The head of the Centers for Disease Control and Prevention (CDC) signaled Thursday that the agency won't bow to the wishes of a madman simply because he happens to be sitting in the Oval Office.
After both Donald Trump and White House coronavirus task force leader Mike Pence attacked the CDC guidelines for reopening schools on Wednesday, agency director Dr. Robert Redfield told ABC News Thursday morning the guidelines would not be changed.
"Our guidelines are our guidelines, but we are going to provide additional reference documents to aid basically communities in trying to open K-through-12s," Redfield said on Good Morning America. "It's not a revision of the guidelines; it's just to provide additional information to help schools be able to use the guidance we put forward."
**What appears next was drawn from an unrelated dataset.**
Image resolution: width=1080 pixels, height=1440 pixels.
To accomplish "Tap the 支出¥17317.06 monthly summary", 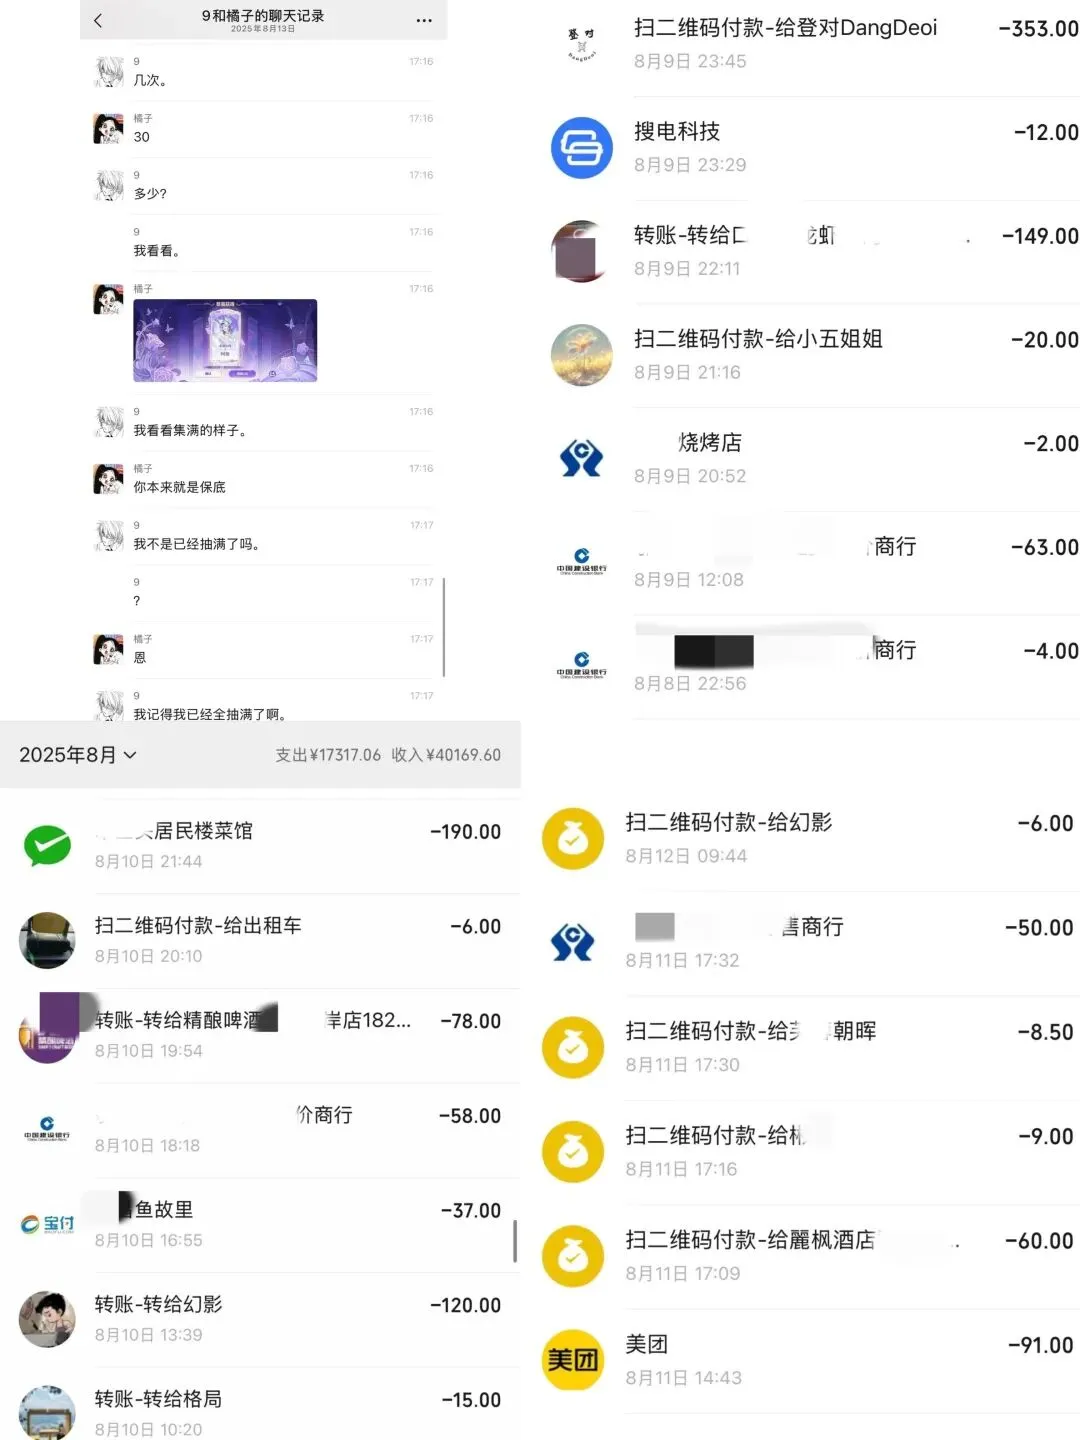I will [328, 755].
The original guidelines include spacing desks six feet apart, having children wear cloth masks, closing communal areas like dining halls and playgrounds, and installing physical barriers such as sneeze guards in some instances, according to CNN. Some schools also reportedly anticipate only opening several days a week and potentially alternating days on which kids are taught so classrooms aren't at full capacity.
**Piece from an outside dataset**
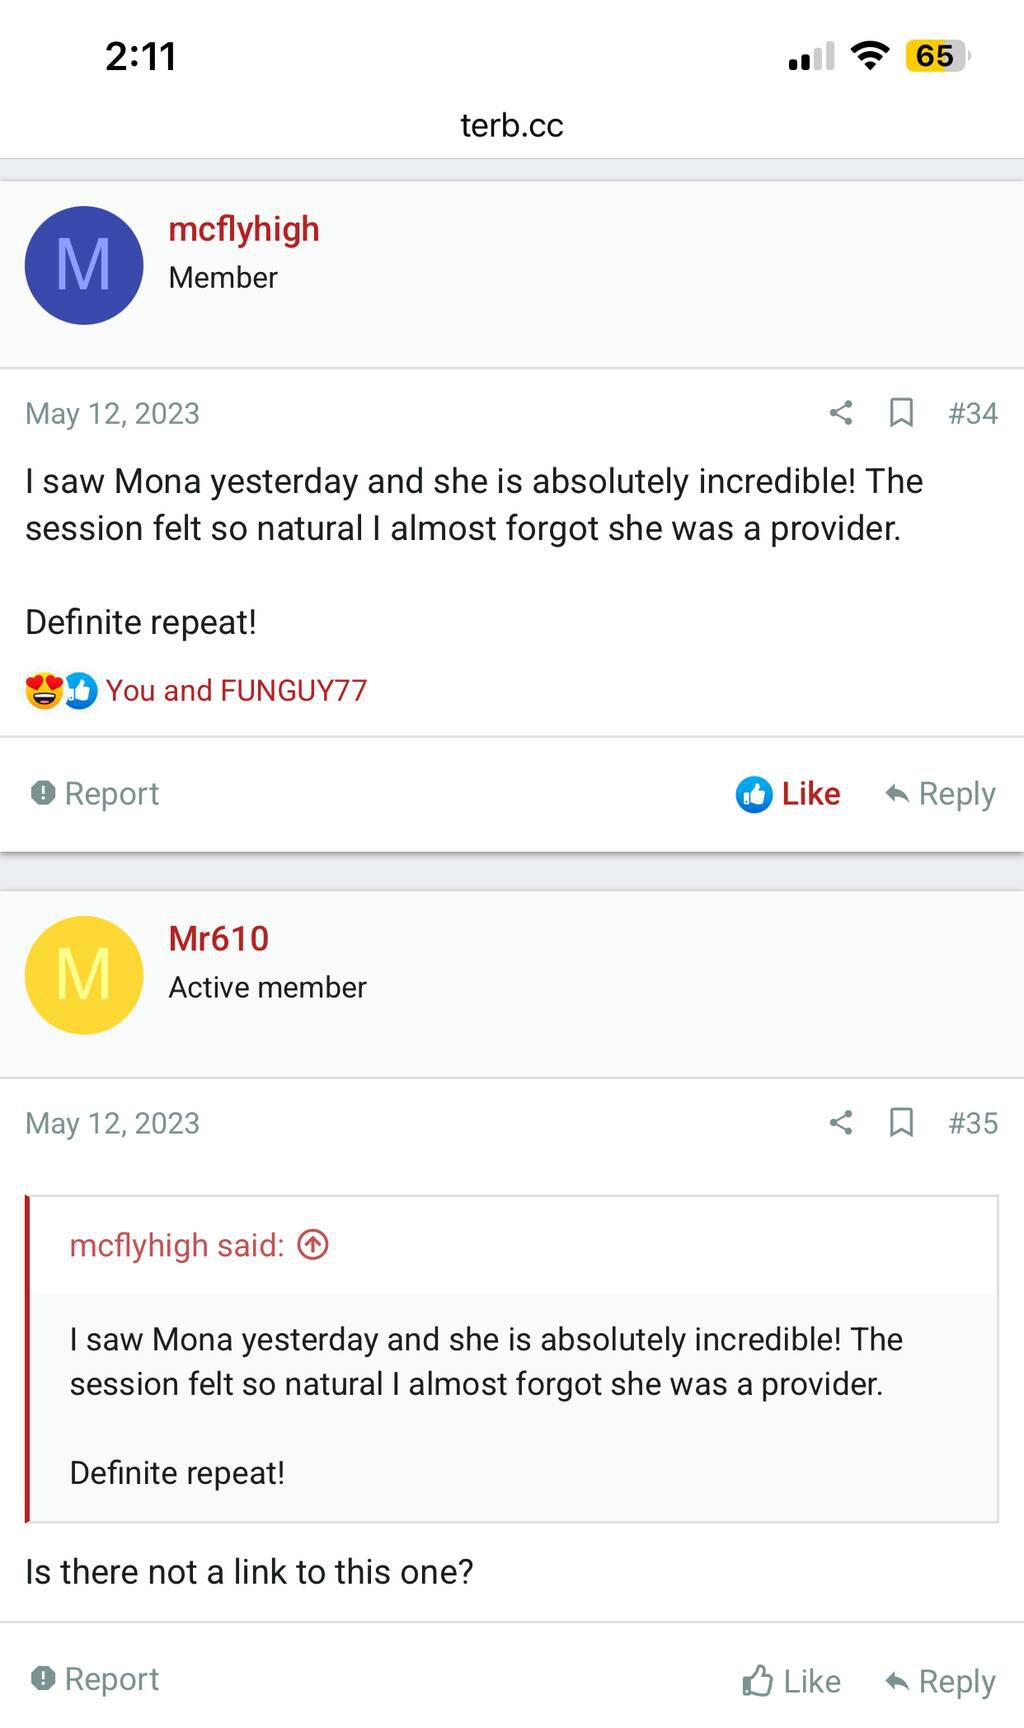The image size is (1024, 1728).
Task: Share post #34 via share icon
Action: 841,413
On Wednesday, Redfield had appeared to backtrack on the original guidelines as they came under attack from Trump for being too onerous and "expensive."
"Remember, it's guidance, it's not requirements, and its purpose is to facilitate the reopening and keeping open the schools in this country," Redfield had said at the task force briefing. At the same briefing, Pence declared: "We don’t want the guidance from CDC to be a reason why schools don’t open." Apparently, children’s safety is an extraneous consideration while the economy is paramount.
But for now, the CDC appears to be shrugging off the broadside by Trump and Pence. Who knows, maybe the nation's infectious disease experts are looking at Trump's handiwork on reopening the economy and thinking they don't want to put millions of kids and their families at physical risk simply because Dear Leader is demanding it.